I woke up and stretched. I checked my clock. 5:15 AM. I had plenty of time to do my morning routine before the rest of my eight siblings and my parents woke up. You’re probably asking why I wake up this early during the summer since I was only seventeen and had no job other than a part time job as a prep cook at a local restaurant.
I woke up early to train. Ever since I could remember weapons had fascinated me. Not just their use in battles that had shaped history. Not even the diverse shapes and forms weapons could take. I trained because in training myself I found peace. I longed for battle to test my mettle. But given the modern world that was unlikely to happen since most battles were fought with words by otherwise useless politicians or guns held by soldiers and mercenaries.
Because of this I had, ever since I was ten, been forging bladed weapons. Making bows and arrows. And training with them twice a day for an hour each time. Once in the morning before my family woke up. And once in the evening before I went to bed. My parents didn’t approve. But I had long ago giving up caring what they thought. I was who I was, and my training was a part of me. They could never take it away.

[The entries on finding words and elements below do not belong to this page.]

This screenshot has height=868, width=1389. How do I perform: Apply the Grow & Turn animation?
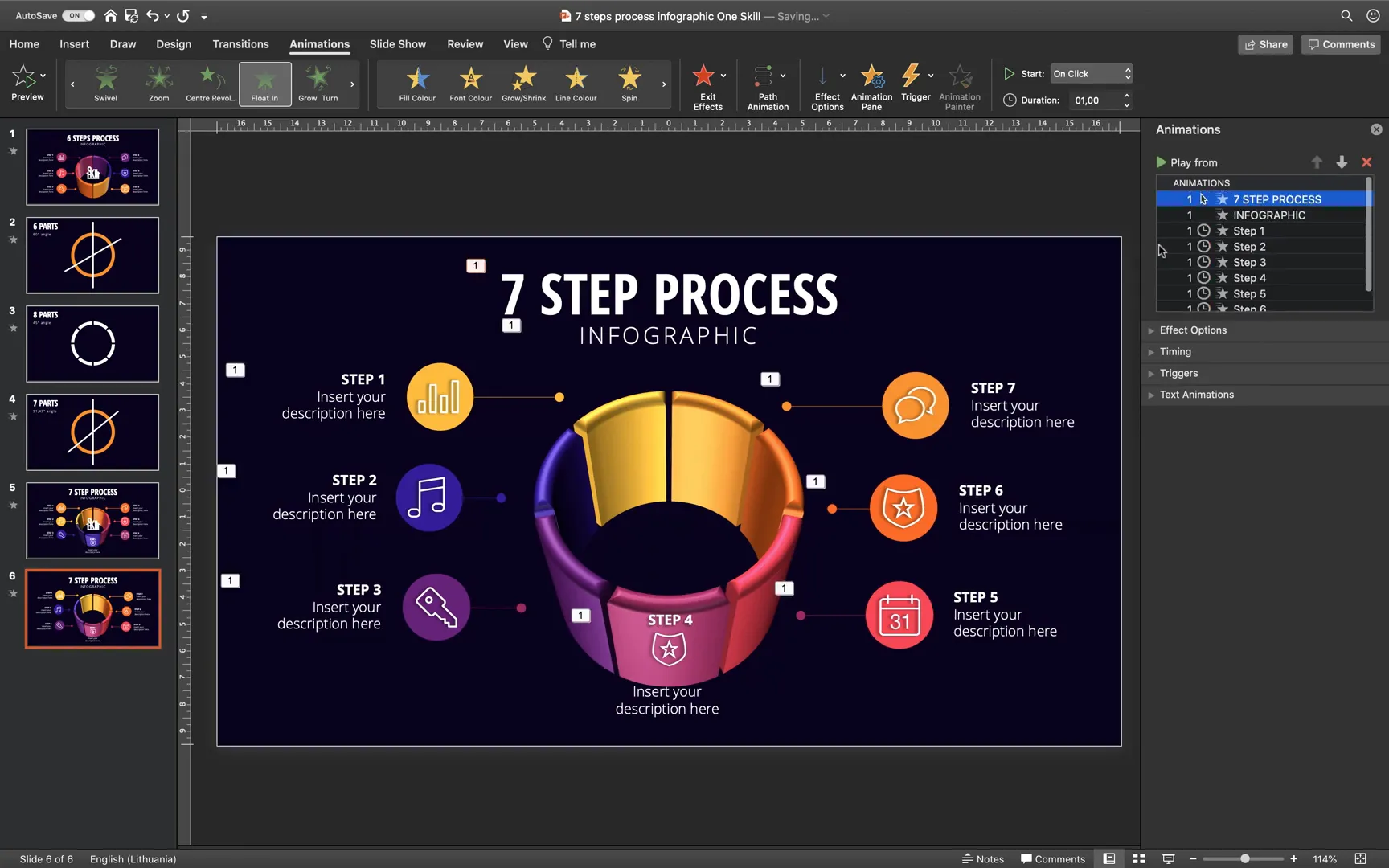[x=317, y=83]
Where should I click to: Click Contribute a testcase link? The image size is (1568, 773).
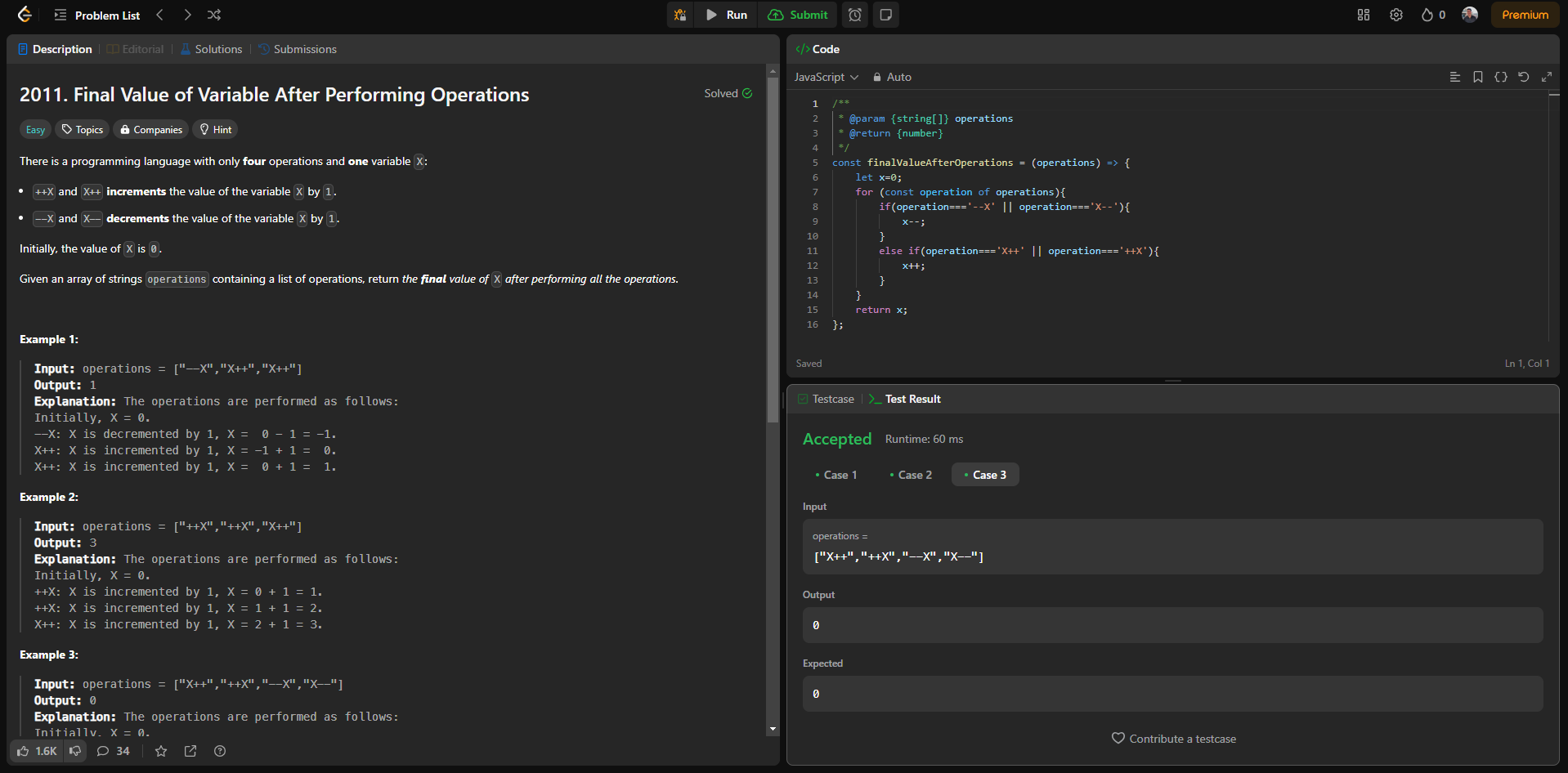(1173, 739)
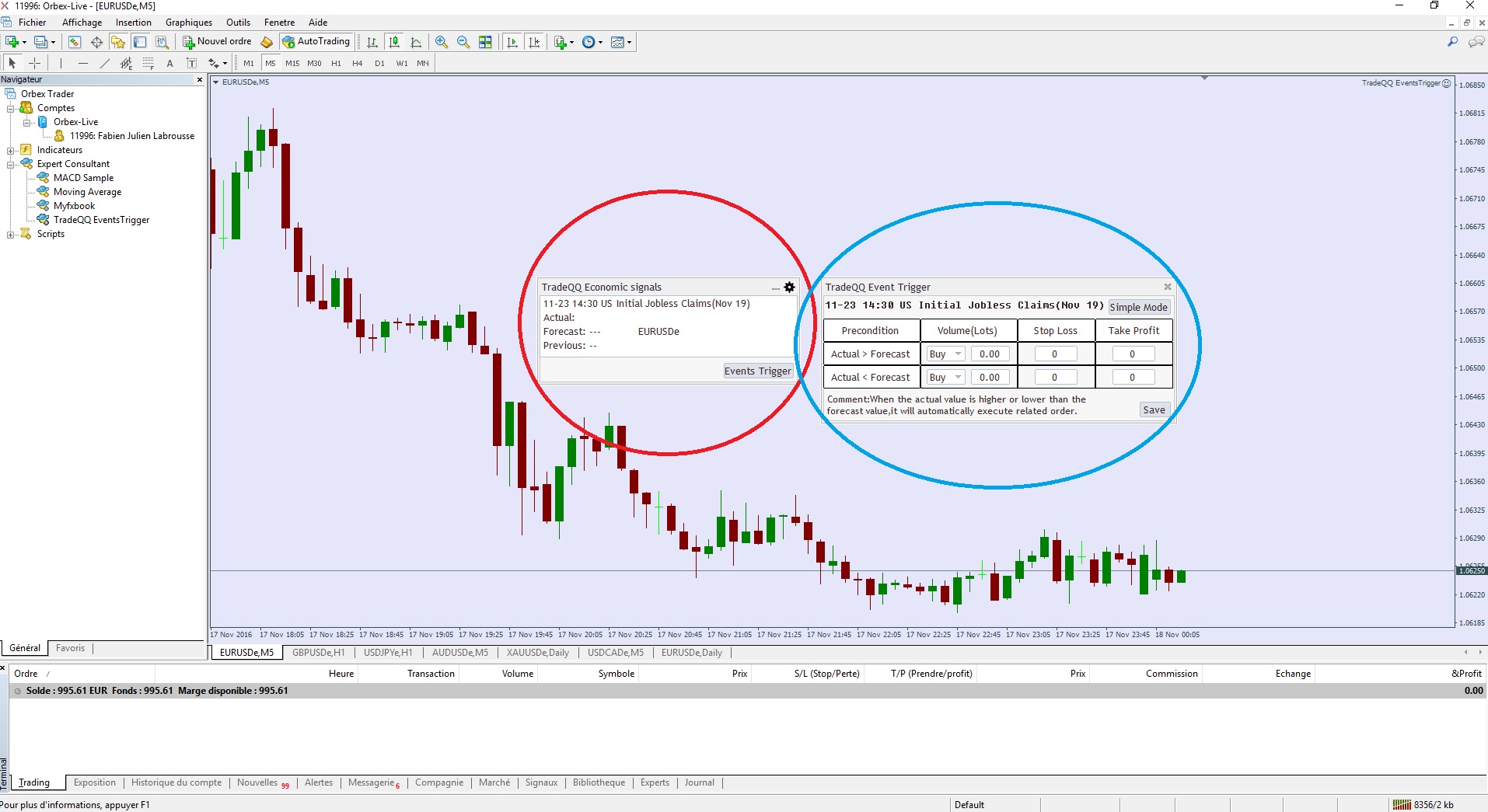Switch chart to candlestick display icon
This screenshot has width=1488, height=812.
(394, 42)
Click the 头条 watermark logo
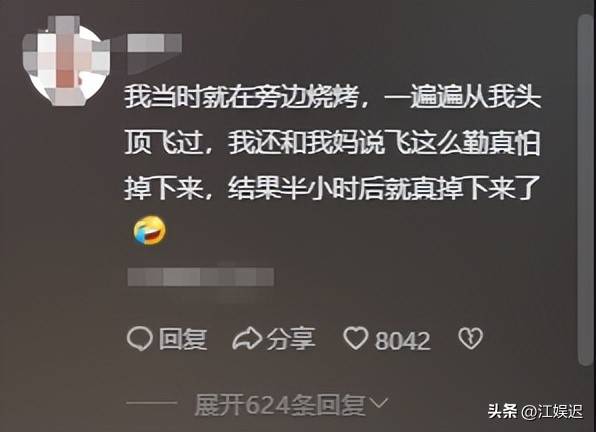596x432 pixels. 503,411
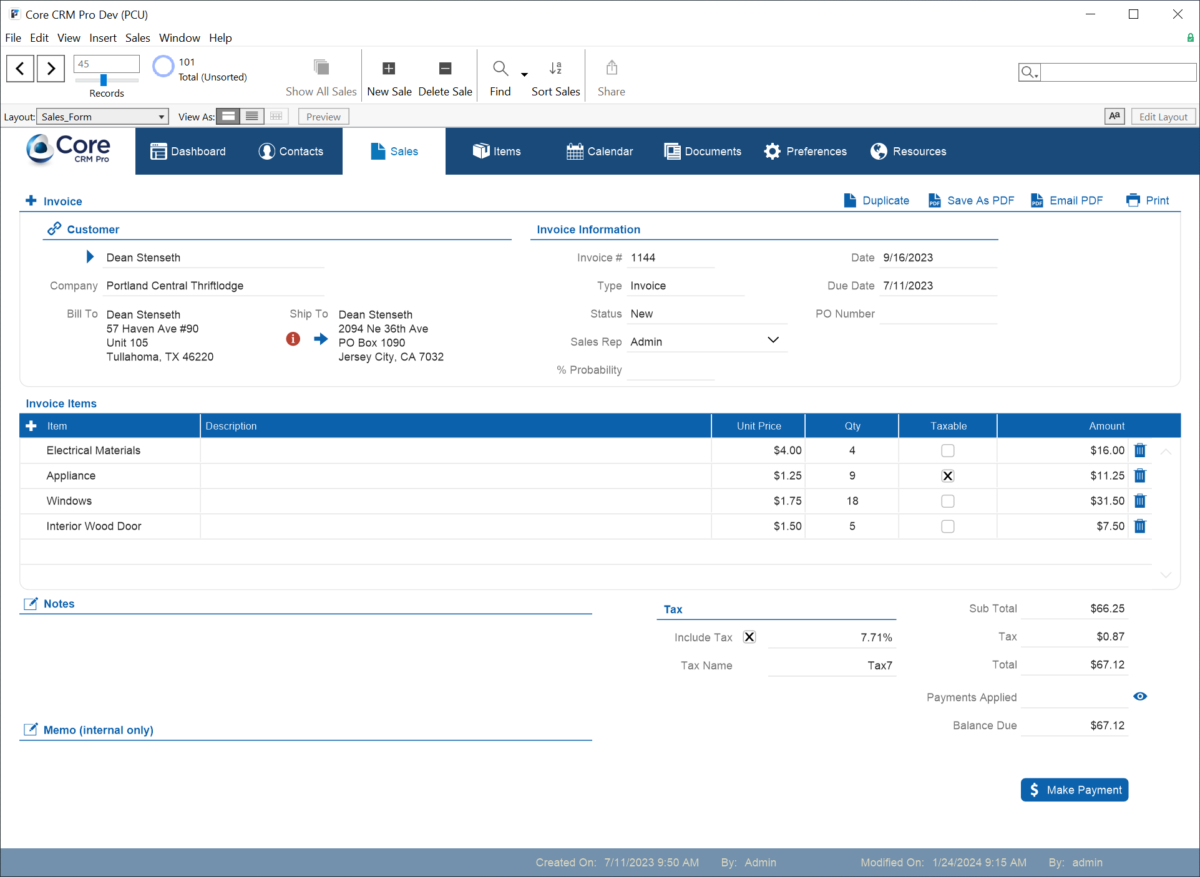The image size is (1200, 877).
Task: Toggle taxable for Electrical Materials
Action: (x=946, y=450)
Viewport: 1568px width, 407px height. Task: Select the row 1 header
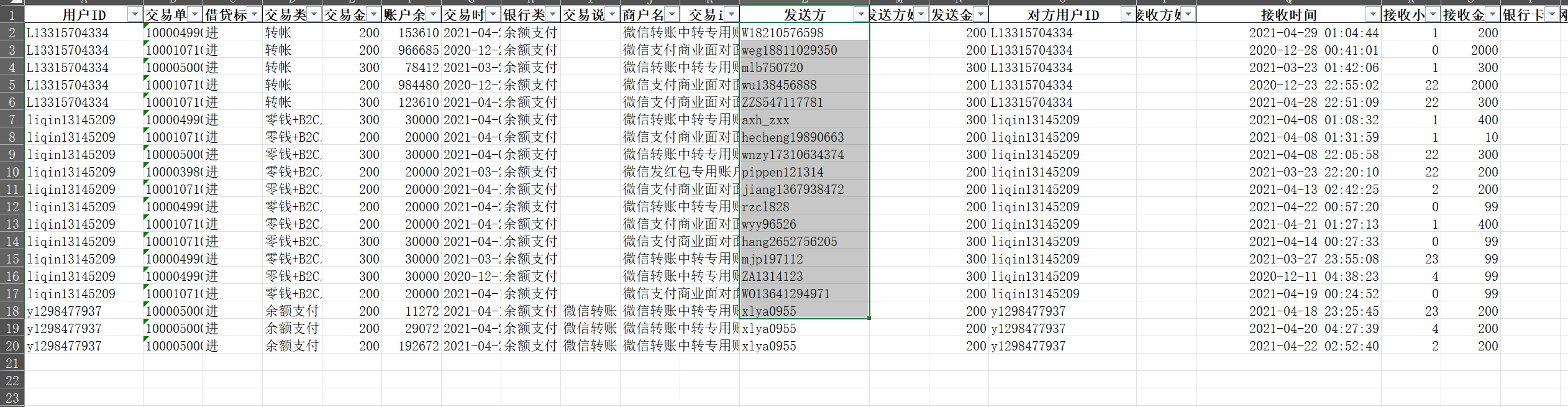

Almost an hour later found me at the end of my training holding a co2 airsoft pistol and aiming at a lightbulb swinging from a pole. I squeezed the trigger and the gun gave a slight kick in my hands. I watched as the lightbulb shattered. It’d been a while since I’d done this because we went through so few lightbulbs and I didn’t have the money to waste on buying ones just to shoot.
I put away the two dozen or so weapons I had taken out. Locking a bow and the airsoft pistol in a metal cabinet with a few other bows and a half dozen airsoft guns. Some of which were only a few fps short of being a firearm.
I looked around the shed my parents had let me convert into an armoury. Lining the walls were all kinds of bladed weapons. Hanging from the peaked roof was a weapon that had probably never even been thought of as a feasible weapon even though I’d gotten the concept of it from Star Wars and then had practiced with it until I could use it perfectly.
I left the shed. Locking the door behind me. After lunch had passed and I was debating whether or not to go on BRYZ my phone started ringing.
I fished it out of my pocket and answered.
"Hello?" (I don't have caller I.D. so it's always a mystery as to who calls.)
"Hey Tim, What's up?"
"Not too much, Matt," I said as I recognized the voice on the other end of the line. My friend, Matthew Hebert. Pronounced He-Bear, if you say Herbert he would talk you to death about it. I'd done that once just to fall asleep.
"You good to come into town?" asked Matt. "There's something going on that I need to tell you and Seb about."
"I'm good," I said. "Meet at the mall?"
"Yep," said Matt. "And bring your N-Life."
"Ok," I replied. "I'll see you soon."
"Ok," said Matt and hung up.
I headed upstairs to my room and grabbed my slightly battered N-Life off its spot on my shelf which it shared with various figurines and books ranging from Manga to adventure novels to books on how to survive the economic collapse.
I threw the N-Life, my laptop, and my vape into the backpack. Then I changed out of my training clothes into jeans, a t-shirt and a black hoodie. Then I headed downstairs and back outside to where my car was sitting the driveway.